The square root of 8x times the square root of 8x

Answer 1

\[\sqrt{8x}\sqrt{8x}\] ?

Answer 2

= 8x and x>=0

Answer 3

Can you explain better how you got that?

Answer 4

\[\sqrt a\times\sqrt a=(\sqrt a)^2=a\]

Answer 5

Actually the original problem is the square root of 5 divided by the square root of 8x.
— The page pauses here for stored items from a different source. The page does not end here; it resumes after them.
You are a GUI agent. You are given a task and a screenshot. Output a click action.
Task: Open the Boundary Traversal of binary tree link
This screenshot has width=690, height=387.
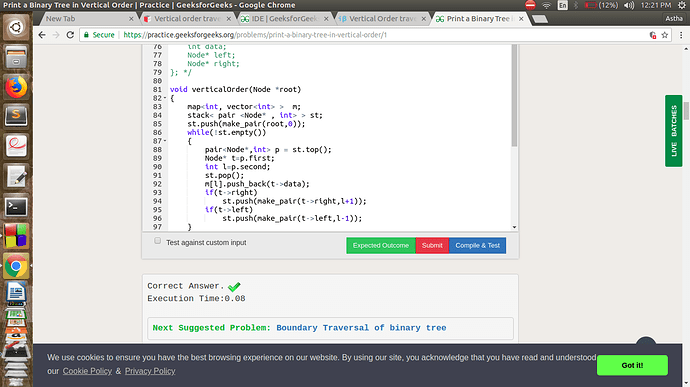[361, 328]
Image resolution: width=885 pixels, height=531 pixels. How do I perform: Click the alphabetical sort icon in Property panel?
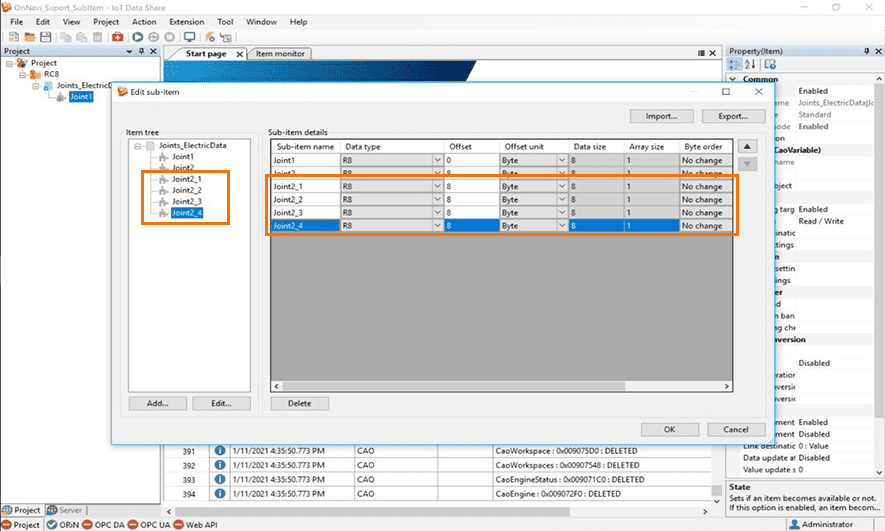pos(752,65)
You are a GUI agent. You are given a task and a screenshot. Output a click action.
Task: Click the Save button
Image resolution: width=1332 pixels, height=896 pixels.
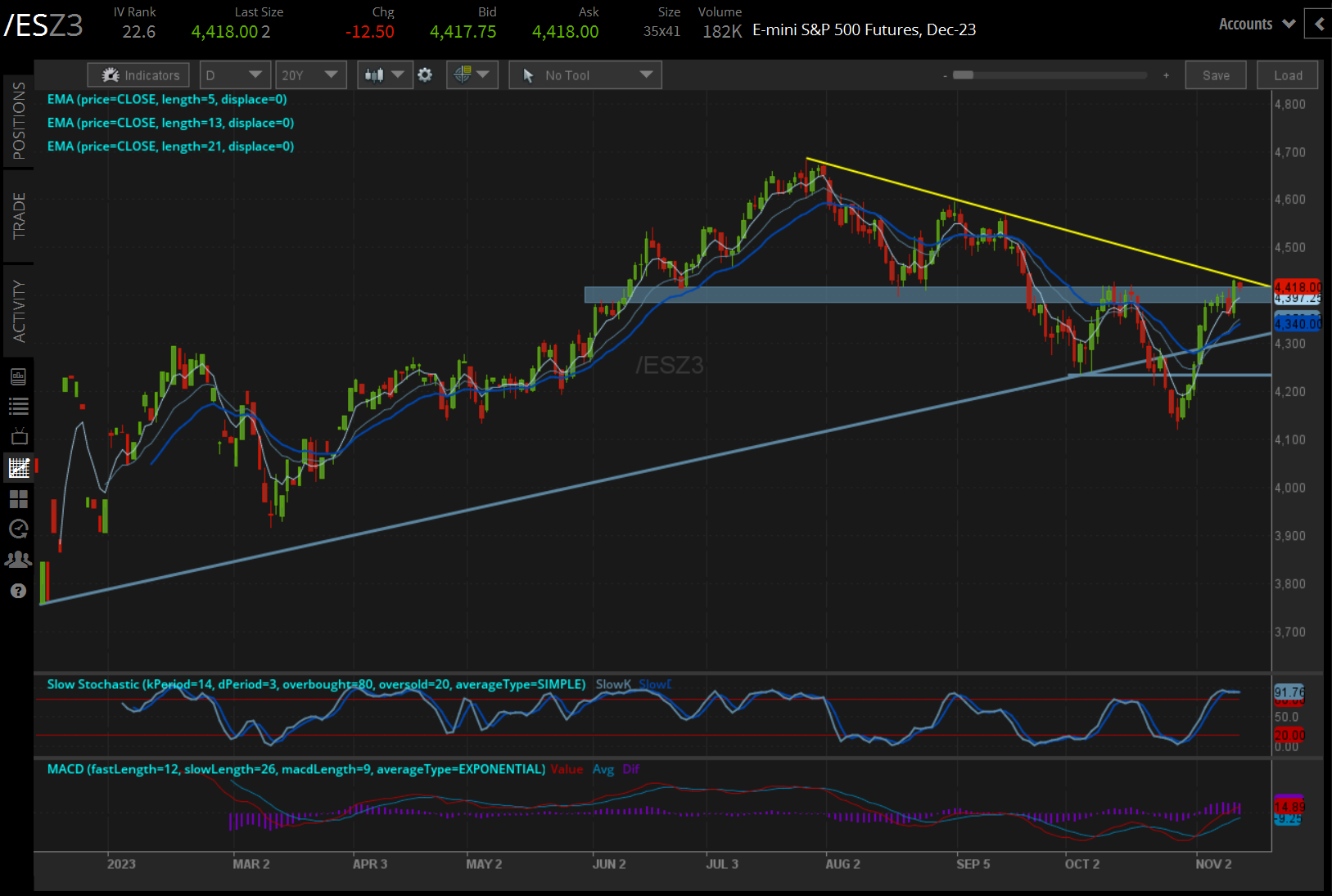[x=1215, y=75]
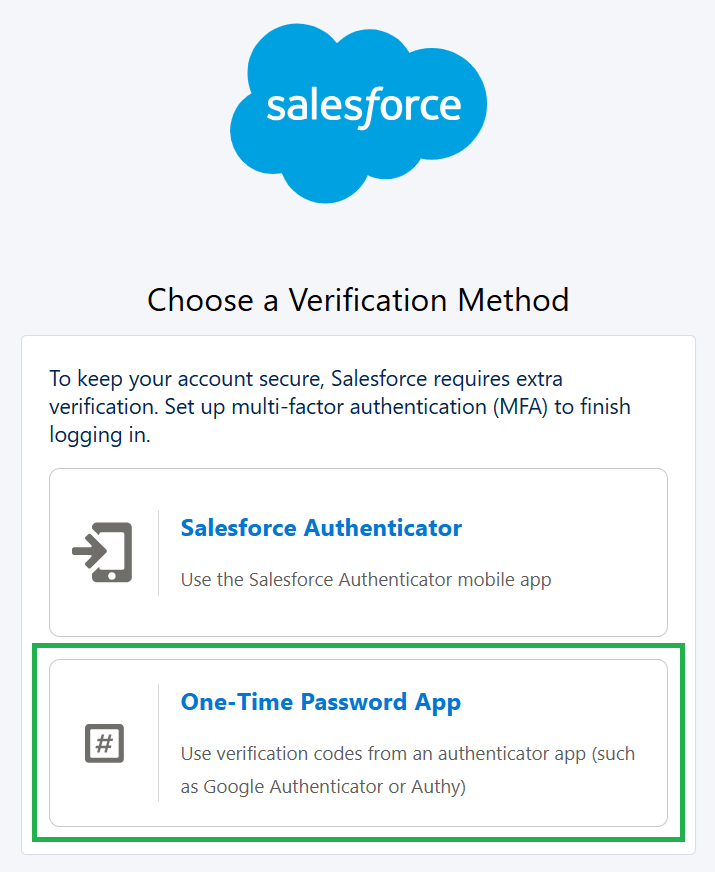Click 'as Google Authenticator or Authy)' text line
This screenshot has height=872, width=715.
(x=323, y=787)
Can you show the whole process because I'm really confused

Answer 6

But i understand how the square roots cancel out

Answer 7

\[\sqrt{5}/\sqrt{8x} = \sqrt{\left(\begin{matrix}5 \\ 8x\end{matrix}\right)}\]

Answer 8

I need to rationalize the denominator

Answer 9

\[\frac{\sqrt5}{\sqrt{8x}}=\frac{\sqrt5}{\sqrt{2^3x}}\cdot\frac{\sqrt{2x}}{\sqrt{2x}}=\frac{\sqrt{10x}}{4x}\]

Answer 10

Why don't i multiply the numerator and denominator by the swuare root of 8x?? why do i have to break it up

Answer 11

\[\frac{\sqrt5}{\sqrt{8x}}=\frac{\sqrt5}{\sqrt{8x}}\cdot\frac{\sqrt{8x}}{\sqrt{8x}}=\frac{\sqrt{40x}}{\sqrt{64x^2}}=\frac{2\sqrt{10x}}{8x}=\frac{\sqrt{10x}}{4x}\]

Answer 12

wait i thought you said \[\sqrt{8x } * \sqrt{8x} = 8x\]

Answer 13

yeah it does, look at the denominator.
it winds up as 8x, then simplifies to 4x

Answer 14

and on the last step you just divided the top and bottum by 2 to get rid of it?

Answer 15

yeah

Answer 16

ok thank you!

Answer 17

no prob